Related parrot posts: Admiring — But Not Feeding — San Francisco’s Parrots | Parrot City
Are they trying to nest or play, or looking for food, do you think? The third photo down cracks me up – they look like they’re dinging their beaks against the metal to test it’s tonality (and who knows, maybe they are! Sometimes I wonder if that’s what blue tits do when they tap on the window – tuning the glass!)
Val, to the best of my understanding, they’re simply playing when it comes to the urban structures. But perhaps there’s something to be had for the taking in terms of food. The parrots fly into this location almost every evening, and they stay for a couple of hours. In my observations, they socialize, and I’ve seen them feed on discarded apple cores and a few tree fruits I couldn’t identify. Take a look at this parrot pic at my Flickr site. This bird repeated the behavior a few times, climbing to the top, then sliding down the pole.

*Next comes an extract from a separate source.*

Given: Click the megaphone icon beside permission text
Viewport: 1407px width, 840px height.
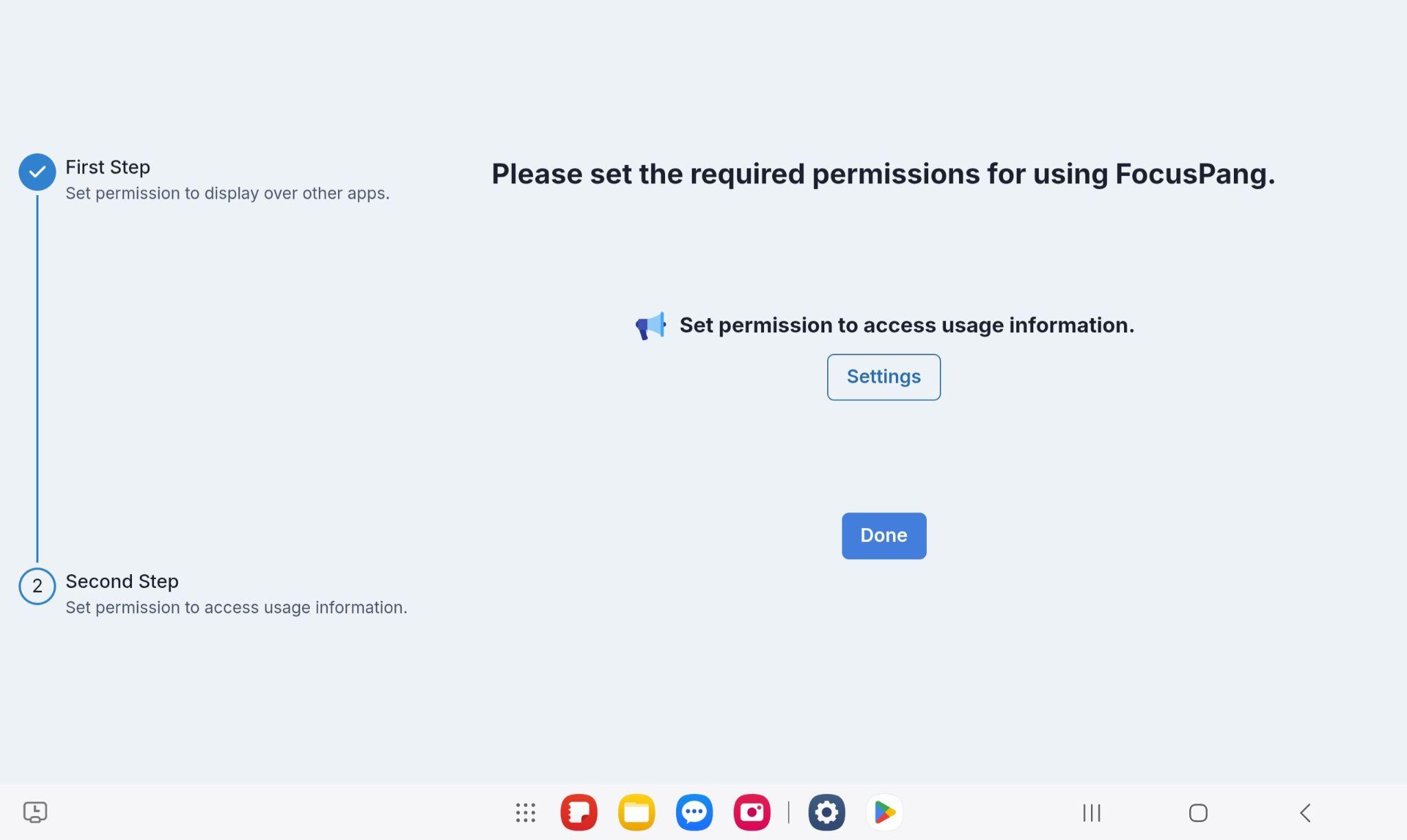Looking at the screenshot, I should tap(650, 326).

That’s great. If I think of experiencing things as a bird (which I often do, how sad is that!) I’d be feeling the slight wind against my feathers and a curious sensation in my feet. And maybe a slight sound of foot against pole… (Am I crazy or am I crazy?)
Not sad, not crazy in the least. I wish more people would put themselves in the paws and claws of others. We could certainly use more empathy of this nature, don’t you think?